With all the free time that NBA players were given over the summer you would think that they would have done something productive. Perhaps they could have taught kids that “Reading is fundamental,” as the commercial suggests. Maybe, they could have gone back to the communities they grew up in and built new homes for struggling families. Or better yet, they could have banded together and actually brought home a World Championship against inferior nations that are supposed to beat us in soccer, not basketball. All of the preceding would have been honorable acts that would have given them the precious media attention that they constantly seek. Well, the players from the NBA sure got their fair share of press this summer ? in the police blotter, not the sports section.
Allen Iverson, Glenn Robinson, Derrick Coleman, Damon Stoudamire, Stephon Marbury, Kurt Thomas, Rodney Buford and former NBA star Jayson Williams all received ink for their legal troubles this summer. As the NBA season begins this week, it is again time to question whether its stars are being responsible role models for the community to look up to?
This goes back to the famous blurb by Charles Barkley, who several years ago said, “I am not a role model, kids should look to their parents as role models, not players like me.” Barkley promptly responded by throwing a man out of a plate glass window during a bar fight.
Chuck might not want to take on the responsibility of being a role model, but NBA players are omnipresent in the eyes of young, impressionable kids. How can you say that the behavior of NBA players doesn’t have an effect when every Vince Carter dunk is replayed on “Sportscenter” seven times, the Kobe Bryant jersey is to teenagers what an Abercrombie sweater is to college students, and when NBA 2K3 appears more on a kid’s television screen than the “Simpsons”?
It is even more disconcerting that NBA players are getting off for committing crimes that normally would have landed them in jail.
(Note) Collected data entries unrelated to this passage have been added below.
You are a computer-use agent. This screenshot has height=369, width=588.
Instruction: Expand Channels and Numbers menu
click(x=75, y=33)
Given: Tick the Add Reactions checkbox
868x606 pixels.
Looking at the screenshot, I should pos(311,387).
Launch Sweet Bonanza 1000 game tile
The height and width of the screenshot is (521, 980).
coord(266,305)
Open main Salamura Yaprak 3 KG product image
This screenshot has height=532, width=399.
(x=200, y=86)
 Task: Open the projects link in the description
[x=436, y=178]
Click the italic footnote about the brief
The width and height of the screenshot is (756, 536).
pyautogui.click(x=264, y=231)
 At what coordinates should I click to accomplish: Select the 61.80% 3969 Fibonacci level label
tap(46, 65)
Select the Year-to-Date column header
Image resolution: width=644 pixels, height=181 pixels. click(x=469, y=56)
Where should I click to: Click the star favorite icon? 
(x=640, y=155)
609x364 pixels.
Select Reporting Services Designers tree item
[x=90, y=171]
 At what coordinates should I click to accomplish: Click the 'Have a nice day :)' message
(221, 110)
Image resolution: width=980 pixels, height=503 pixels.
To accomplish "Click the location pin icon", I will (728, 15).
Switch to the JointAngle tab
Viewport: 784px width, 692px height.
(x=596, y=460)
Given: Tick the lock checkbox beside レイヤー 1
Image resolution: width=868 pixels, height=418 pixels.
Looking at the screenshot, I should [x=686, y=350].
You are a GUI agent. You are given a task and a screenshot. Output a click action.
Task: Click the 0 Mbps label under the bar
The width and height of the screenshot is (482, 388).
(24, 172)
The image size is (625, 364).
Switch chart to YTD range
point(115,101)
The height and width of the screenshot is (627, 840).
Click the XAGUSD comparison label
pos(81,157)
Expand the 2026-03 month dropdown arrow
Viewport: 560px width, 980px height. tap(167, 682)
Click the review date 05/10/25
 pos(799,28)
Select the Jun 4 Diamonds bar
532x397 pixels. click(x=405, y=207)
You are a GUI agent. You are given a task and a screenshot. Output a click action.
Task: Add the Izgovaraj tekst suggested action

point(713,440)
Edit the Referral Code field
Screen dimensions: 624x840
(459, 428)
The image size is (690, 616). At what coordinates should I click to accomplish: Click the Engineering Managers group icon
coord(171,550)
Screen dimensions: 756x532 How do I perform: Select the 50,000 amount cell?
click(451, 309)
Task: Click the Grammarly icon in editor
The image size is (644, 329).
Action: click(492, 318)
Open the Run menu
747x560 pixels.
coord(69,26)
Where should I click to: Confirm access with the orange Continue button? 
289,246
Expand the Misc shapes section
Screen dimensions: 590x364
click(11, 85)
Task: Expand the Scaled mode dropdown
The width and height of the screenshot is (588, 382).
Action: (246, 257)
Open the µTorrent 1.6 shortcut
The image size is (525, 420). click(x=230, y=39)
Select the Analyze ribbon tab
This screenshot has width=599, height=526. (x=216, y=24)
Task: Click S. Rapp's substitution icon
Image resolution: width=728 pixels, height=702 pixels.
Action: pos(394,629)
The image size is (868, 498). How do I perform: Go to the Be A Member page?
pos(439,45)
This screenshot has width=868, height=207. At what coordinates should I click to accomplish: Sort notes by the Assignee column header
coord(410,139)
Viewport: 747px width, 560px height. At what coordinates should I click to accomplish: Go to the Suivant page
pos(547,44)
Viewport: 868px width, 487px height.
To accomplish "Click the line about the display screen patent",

Derrick Coleman only received community service after driving 100 mph in a 70 mph zone while intoxicated. The lenient sentences that these stars are receiving give young fans the belief that the public is condoning their errant behavior. How is it possible for a 17-year-old to think that driving under the influence is wrong when they see Stephon Marbury swerving lanes after doing too many shots at the bar?
David Stern must get his players to realize that their actions have a profound effect on the young fans who model more than just their crossover dribbles after them. It is time for the NBA players to clean up their act. I, for one, wouldn’t want to come across Charles Barkley at a bar.